Work instruction. Scan the lines below for "input" and copy the matches.

Material supplied.
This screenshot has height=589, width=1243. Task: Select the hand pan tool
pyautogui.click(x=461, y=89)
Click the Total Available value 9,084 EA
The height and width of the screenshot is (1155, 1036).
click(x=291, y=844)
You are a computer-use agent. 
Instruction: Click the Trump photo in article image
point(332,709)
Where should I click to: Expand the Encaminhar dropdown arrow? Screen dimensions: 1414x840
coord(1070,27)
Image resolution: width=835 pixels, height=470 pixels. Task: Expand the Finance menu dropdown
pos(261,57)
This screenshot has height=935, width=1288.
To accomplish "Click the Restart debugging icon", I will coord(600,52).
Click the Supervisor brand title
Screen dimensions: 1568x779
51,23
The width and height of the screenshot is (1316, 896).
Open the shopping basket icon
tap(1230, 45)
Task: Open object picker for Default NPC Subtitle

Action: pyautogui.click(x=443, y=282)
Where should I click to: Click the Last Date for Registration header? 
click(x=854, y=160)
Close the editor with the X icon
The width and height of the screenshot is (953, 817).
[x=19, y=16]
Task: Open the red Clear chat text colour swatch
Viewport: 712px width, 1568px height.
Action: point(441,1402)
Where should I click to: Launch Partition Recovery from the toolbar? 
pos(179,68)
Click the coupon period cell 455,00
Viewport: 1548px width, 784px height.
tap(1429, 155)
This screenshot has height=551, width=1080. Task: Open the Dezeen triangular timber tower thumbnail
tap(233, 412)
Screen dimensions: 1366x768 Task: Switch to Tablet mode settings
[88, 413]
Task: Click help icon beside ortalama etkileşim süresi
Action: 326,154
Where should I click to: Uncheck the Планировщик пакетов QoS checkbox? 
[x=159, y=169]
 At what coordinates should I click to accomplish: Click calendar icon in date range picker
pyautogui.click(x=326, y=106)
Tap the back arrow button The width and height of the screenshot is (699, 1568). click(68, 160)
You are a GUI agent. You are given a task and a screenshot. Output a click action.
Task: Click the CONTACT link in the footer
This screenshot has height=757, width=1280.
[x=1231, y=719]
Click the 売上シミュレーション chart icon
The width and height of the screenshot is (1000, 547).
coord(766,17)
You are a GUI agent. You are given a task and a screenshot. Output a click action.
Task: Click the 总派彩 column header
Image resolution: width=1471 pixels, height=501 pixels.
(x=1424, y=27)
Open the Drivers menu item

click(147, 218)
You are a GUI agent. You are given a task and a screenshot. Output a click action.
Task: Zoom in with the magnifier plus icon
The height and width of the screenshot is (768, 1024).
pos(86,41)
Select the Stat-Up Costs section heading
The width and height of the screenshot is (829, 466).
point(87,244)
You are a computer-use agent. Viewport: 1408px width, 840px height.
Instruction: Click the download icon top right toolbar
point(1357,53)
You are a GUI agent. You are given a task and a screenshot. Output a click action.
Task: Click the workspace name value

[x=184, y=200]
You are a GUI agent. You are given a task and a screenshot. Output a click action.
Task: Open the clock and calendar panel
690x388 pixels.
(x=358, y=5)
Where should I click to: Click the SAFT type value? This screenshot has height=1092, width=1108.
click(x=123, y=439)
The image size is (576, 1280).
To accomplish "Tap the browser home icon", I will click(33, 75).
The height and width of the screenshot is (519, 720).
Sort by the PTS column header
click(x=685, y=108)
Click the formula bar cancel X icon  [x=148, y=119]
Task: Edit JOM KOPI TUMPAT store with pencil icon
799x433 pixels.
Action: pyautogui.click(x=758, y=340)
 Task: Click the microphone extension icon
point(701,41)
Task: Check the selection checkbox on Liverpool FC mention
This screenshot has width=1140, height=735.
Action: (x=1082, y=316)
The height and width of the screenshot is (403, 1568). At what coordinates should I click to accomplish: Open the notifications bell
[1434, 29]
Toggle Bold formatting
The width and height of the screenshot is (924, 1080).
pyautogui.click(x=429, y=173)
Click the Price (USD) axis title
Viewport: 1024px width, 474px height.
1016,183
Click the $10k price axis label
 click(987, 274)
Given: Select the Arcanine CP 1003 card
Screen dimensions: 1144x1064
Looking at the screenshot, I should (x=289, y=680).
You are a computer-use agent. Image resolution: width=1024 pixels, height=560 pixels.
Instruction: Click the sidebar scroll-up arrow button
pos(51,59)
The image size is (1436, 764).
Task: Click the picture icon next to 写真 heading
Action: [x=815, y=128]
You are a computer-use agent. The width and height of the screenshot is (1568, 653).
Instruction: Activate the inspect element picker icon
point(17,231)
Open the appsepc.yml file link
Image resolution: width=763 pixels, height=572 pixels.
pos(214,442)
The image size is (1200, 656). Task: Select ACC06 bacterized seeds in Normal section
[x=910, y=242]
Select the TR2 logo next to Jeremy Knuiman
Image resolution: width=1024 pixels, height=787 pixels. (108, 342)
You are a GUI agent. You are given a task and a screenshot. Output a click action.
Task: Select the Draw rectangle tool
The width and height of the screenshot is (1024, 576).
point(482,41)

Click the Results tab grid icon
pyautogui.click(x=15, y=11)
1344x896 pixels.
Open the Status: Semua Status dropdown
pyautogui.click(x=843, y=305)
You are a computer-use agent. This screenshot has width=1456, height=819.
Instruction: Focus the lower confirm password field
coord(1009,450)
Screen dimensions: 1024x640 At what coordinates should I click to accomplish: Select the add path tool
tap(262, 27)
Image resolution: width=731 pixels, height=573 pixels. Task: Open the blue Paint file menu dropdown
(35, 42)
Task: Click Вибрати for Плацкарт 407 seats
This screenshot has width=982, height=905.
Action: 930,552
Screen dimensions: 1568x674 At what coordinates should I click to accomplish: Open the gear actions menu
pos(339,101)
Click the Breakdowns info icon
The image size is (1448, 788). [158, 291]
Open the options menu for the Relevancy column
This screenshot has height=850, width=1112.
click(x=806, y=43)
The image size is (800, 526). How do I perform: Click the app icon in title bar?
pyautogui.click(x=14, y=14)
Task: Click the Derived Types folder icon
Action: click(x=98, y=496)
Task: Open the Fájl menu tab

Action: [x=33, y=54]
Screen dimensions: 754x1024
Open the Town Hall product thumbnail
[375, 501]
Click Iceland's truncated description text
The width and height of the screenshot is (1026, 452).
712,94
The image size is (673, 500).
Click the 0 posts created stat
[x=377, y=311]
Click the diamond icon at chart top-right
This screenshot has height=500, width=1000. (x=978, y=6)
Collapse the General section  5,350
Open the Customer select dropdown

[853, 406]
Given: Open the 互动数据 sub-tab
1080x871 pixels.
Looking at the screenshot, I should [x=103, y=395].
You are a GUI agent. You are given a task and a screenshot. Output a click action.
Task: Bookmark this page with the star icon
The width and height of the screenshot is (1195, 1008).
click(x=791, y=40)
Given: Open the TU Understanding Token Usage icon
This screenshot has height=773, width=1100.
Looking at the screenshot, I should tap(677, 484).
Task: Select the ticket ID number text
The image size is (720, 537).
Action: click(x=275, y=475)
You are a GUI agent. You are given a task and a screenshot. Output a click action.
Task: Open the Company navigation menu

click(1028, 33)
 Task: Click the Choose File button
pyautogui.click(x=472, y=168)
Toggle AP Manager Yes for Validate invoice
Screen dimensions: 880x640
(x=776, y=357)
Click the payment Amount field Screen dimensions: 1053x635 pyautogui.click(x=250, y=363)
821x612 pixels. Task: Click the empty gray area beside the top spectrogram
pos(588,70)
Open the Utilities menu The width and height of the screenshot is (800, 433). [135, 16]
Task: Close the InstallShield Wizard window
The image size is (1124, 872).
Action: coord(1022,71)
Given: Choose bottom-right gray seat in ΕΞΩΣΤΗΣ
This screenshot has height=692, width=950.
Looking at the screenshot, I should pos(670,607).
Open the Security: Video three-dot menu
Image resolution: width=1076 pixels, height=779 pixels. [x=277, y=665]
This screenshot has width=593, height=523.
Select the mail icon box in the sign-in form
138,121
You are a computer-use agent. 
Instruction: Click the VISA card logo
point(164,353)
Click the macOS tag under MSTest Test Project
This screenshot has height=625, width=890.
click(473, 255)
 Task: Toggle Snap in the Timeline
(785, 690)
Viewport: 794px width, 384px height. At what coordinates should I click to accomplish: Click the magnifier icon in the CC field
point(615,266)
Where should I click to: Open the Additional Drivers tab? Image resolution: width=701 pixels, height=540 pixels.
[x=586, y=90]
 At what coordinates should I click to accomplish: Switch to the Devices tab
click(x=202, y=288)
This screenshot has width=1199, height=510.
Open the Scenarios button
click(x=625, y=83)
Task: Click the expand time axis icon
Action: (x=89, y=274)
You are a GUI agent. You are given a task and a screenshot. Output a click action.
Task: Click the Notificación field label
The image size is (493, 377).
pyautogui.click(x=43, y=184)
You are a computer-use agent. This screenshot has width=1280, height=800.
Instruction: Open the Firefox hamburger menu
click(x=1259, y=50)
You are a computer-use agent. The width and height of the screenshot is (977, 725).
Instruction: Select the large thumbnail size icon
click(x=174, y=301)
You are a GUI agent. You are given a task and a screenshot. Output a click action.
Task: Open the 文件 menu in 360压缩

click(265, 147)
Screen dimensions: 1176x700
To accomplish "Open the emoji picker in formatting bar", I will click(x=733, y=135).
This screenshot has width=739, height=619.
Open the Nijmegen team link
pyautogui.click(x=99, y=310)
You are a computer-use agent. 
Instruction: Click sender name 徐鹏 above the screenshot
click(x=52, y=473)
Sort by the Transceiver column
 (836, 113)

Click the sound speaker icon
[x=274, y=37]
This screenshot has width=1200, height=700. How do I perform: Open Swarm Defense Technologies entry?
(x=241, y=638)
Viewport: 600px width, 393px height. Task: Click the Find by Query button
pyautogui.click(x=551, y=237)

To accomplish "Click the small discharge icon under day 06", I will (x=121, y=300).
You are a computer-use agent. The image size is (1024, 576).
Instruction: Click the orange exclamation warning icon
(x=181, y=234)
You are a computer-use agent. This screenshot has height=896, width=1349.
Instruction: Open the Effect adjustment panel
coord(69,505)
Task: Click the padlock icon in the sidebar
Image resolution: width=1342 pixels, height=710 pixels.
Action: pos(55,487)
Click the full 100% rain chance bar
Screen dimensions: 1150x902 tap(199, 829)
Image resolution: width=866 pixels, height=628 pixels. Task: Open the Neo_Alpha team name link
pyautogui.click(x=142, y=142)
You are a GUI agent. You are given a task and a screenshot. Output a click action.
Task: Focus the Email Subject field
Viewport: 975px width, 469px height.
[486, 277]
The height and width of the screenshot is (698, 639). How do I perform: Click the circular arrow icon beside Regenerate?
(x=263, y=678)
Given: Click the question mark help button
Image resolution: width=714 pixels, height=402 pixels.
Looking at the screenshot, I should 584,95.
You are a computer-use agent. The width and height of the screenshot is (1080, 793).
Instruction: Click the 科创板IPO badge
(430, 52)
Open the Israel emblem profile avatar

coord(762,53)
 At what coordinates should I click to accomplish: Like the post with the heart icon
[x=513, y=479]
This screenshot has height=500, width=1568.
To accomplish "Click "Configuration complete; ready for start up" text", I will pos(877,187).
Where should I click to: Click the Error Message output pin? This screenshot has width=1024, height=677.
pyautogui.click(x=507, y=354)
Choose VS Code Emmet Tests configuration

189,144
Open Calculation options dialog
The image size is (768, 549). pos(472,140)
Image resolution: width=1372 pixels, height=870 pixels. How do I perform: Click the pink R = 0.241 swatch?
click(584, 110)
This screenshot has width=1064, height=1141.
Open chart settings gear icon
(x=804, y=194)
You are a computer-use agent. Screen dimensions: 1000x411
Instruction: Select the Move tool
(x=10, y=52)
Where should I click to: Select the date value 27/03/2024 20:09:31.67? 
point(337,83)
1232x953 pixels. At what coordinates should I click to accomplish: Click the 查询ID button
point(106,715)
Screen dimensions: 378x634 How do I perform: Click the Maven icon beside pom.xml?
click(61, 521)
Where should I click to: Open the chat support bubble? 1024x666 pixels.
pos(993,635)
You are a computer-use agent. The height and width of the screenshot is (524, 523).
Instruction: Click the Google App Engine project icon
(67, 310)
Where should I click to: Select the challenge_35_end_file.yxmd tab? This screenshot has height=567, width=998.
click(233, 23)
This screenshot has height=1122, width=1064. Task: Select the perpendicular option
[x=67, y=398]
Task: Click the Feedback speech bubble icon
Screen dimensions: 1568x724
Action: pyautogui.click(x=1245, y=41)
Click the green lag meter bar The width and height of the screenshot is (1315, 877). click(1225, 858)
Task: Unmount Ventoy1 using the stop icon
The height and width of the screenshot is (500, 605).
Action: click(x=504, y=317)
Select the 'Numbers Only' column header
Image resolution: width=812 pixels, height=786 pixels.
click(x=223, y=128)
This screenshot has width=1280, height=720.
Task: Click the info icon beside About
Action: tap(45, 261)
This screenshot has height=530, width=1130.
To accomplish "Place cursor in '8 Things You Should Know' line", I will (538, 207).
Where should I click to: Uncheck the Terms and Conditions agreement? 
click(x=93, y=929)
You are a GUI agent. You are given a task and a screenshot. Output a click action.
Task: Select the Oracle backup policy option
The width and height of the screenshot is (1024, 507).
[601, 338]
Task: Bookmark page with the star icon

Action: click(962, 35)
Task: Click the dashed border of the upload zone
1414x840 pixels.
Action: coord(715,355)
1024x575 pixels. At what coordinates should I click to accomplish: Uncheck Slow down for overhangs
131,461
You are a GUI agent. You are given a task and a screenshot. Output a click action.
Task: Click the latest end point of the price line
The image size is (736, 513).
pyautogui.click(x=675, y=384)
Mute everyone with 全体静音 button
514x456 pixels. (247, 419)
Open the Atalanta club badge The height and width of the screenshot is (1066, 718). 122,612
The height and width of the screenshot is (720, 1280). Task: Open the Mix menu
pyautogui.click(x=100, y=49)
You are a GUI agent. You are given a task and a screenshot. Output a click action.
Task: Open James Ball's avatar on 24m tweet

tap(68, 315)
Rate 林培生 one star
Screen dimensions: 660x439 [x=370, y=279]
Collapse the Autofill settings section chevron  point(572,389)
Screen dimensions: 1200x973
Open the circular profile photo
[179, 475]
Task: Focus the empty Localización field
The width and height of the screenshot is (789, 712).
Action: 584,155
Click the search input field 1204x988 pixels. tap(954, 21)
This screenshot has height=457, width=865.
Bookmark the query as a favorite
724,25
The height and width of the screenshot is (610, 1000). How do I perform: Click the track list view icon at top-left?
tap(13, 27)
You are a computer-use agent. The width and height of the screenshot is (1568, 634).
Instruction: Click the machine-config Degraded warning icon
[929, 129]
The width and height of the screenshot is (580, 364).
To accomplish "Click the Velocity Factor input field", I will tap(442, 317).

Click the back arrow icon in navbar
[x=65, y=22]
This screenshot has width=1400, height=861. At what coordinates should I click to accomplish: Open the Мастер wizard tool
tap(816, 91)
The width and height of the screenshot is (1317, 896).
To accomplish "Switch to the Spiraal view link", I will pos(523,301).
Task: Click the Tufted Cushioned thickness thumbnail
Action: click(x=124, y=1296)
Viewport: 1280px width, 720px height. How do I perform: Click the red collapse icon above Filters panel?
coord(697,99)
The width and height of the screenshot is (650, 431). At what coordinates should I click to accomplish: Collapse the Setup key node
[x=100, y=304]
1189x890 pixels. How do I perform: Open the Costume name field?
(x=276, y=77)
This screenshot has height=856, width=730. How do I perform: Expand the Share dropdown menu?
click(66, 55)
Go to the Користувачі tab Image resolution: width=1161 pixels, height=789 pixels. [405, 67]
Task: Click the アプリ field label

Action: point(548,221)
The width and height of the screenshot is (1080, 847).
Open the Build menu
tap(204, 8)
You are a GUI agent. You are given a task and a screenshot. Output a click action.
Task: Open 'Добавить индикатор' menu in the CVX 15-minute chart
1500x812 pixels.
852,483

Output below.
Click the search input field 1204x988 pixels. tap(954, 21)
To accomplish "Click the Velocity Factor input field", I will tap(442, 317).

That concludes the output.